- Excerpt -

Visually the car was quite different. The bodywork was now rectangular in cross section and spanned the full width over the wheels. Although actually higher, this increased width gave the impression of a much lower and sleeker car, accentuated by the long stabilising tailfin and the purposeful raised ridges over the engine camboxes. This Blue Bird was clearly a design of the Modernist '30s, not the brute heroism of the '20s.

Mechanically the changes to the car had focussed on improving the traction, rather than increasing the already generous power. Double wheels and tyres were fitted to the rear axle, to improve grip. The final drive was also split into separate drives to each side. This reduced the load on each drive, allowed the driver position to be lowered, but required the wheelbase to be shortened asymmetrically on one side by 1 + 1/2 inch. Airbrakes were fitted, actuated by a large air cylinder. For extra streamlining the radiator air intake could be closed by a movable flap, for a brief period during the record itself.

Blue Bird made its first record runs back on Daytona Beach in early 1935. On 7 March 1935 Campbell improved his record to 276.82 mph, but the unevenness of the sand caused a loss of grip and he knew the car was capable of more.

- Available data -

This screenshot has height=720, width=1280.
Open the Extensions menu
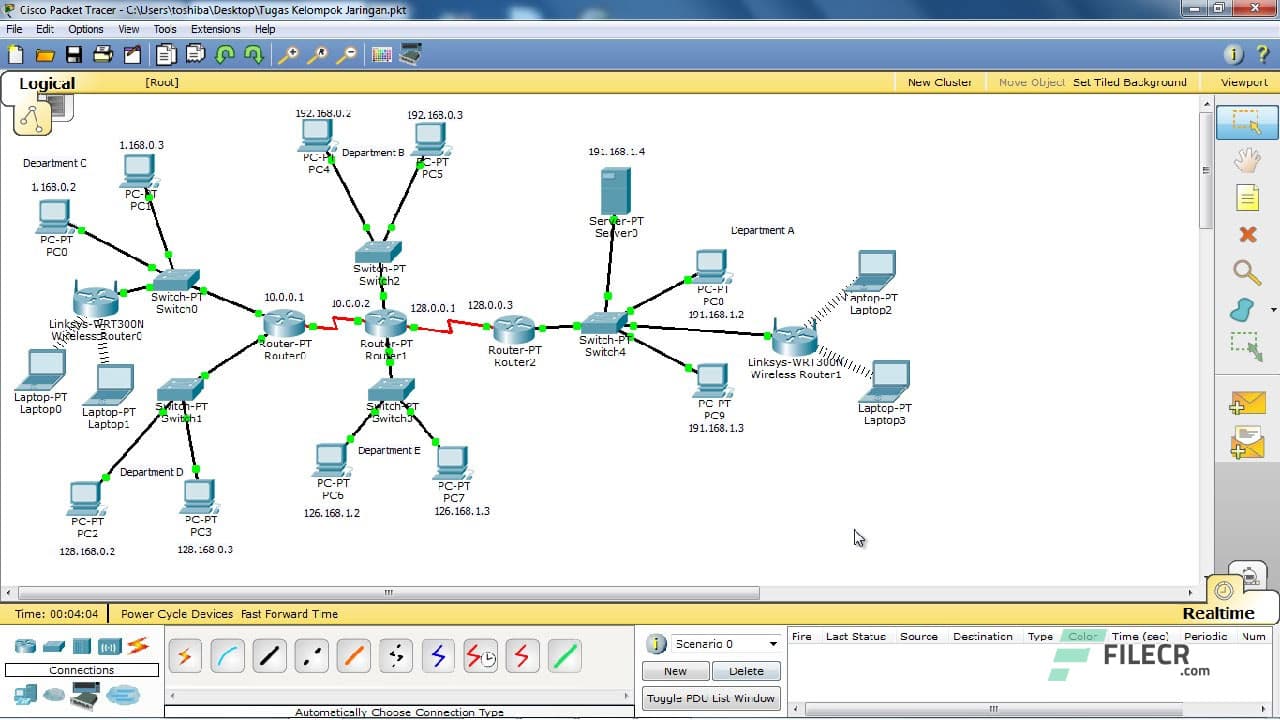[x=215, y=29]
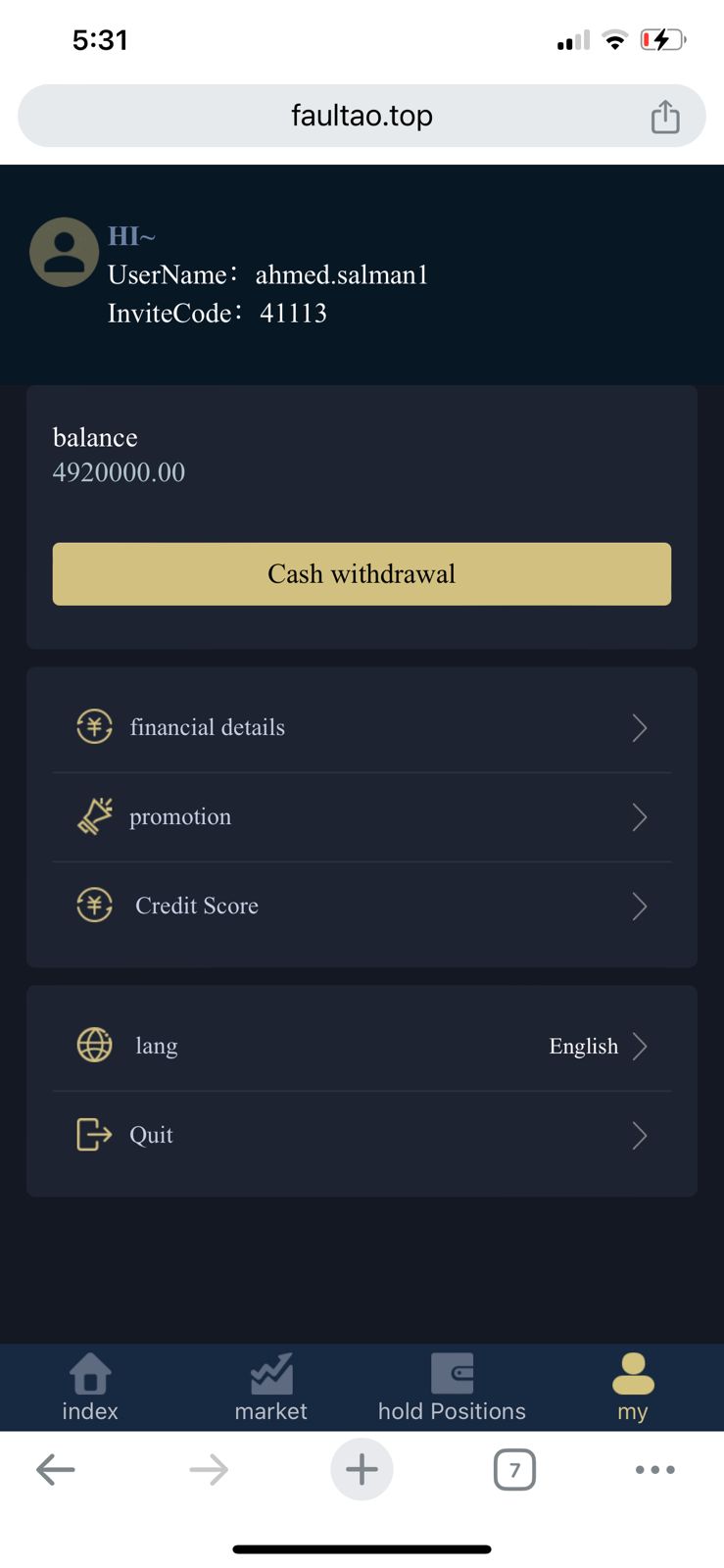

- Questions on the material -
- A) Output the Blue Bird excerpt from "Mechanically the changes" up to and including "capable of more.".
- B) What record speed did Campbell reach on 7 March 1935, according to the Blue Bird excerpt?
The data is unrelated to the Blue Bird excerpt.

- Outputs for the tasks -
- A)
Mechanically the changes to the car had focussed on improving the traction, rather than increasing the already generous power. Double wheels and tyres were fitted to the rear axle, to improve grip. The final drive was also split into separate drives to each side. This reduced the load on each drive, allowed the driver position to be lowered, but required the wheelbase to be shortened asymmetrically on one side by 1 + 1/2 inch. Airbrakes were fitted, actuated by a large air cylinder. For extra streamlining the radiator air intake could be closed by a movable flap, for a brief period during the record itself.

Blue Bird made its first record runs back on Daytona Beach in early 1935. On 7 March 1935 Campbell improved his record to 276.82 mph, but the unevenness of the sand caused a loss of grip and he knew the car was capable of more.

- B) 276.82 mph